▶ **Exercise task**
Transcribe the data below word for word, from the line containing "You are a computer-use" through the line containing "(x=668, y=1132)", both lines included.

━━━ Records supplied

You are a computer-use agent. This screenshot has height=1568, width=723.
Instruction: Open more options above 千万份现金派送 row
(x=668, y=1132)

━━━━━━
━━━ Records supplied

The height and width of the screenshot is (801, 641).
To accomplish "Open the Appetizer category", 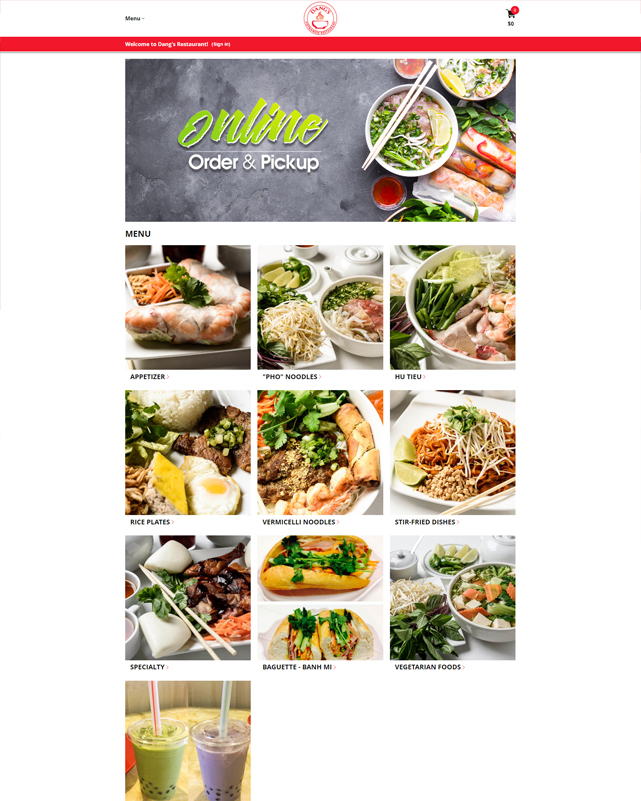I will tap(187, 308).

━━━━━━
━━━ Records supplied

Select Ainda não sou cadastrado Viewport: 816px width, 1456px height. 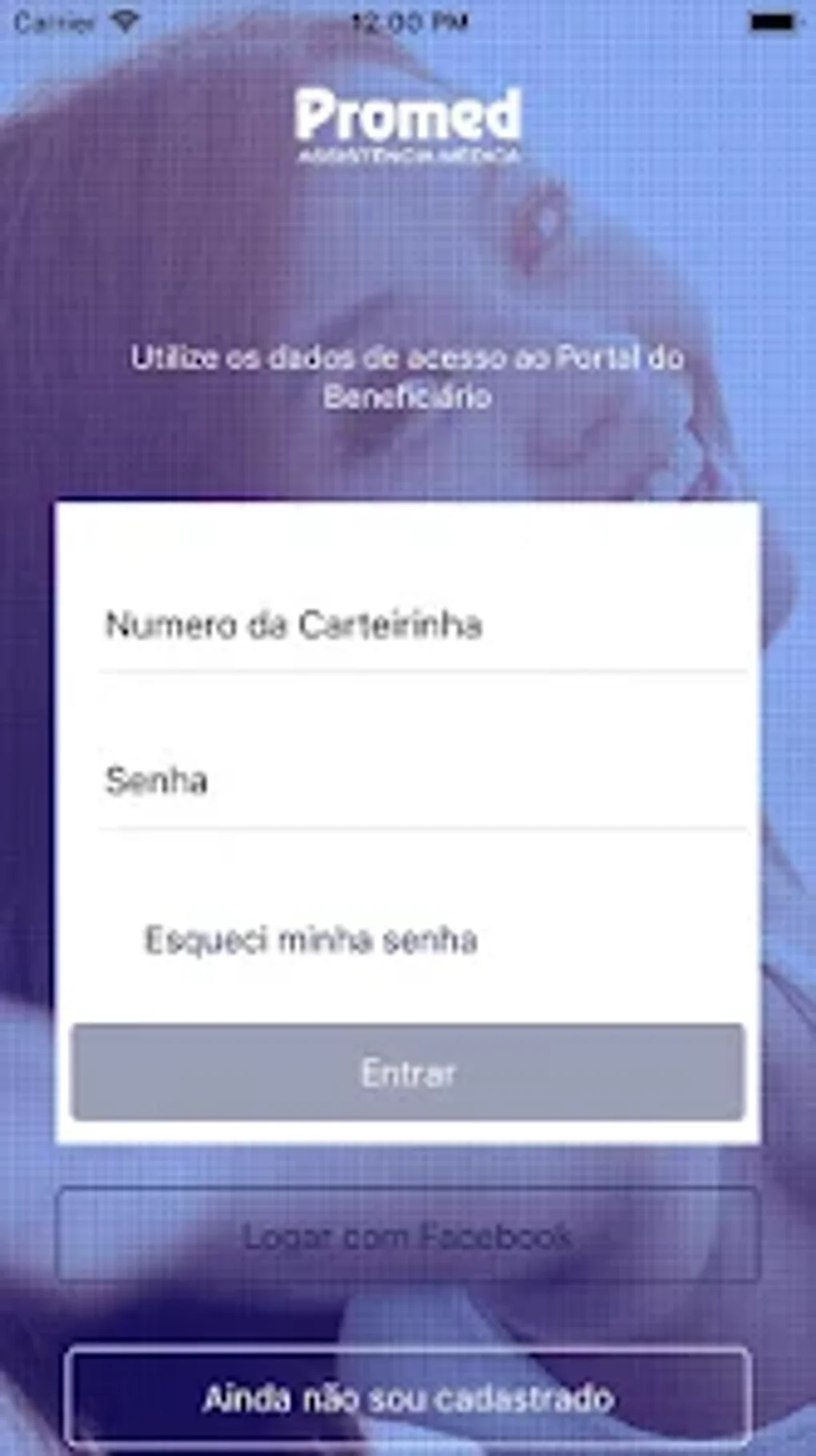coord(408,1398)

━━━━━━

▶ **Answer in full**
You are a computer-use agent. This screenshot has height=1568, width=723.
Instruction: Open more options above 千万份现金派送 row
(x=668, y=1132)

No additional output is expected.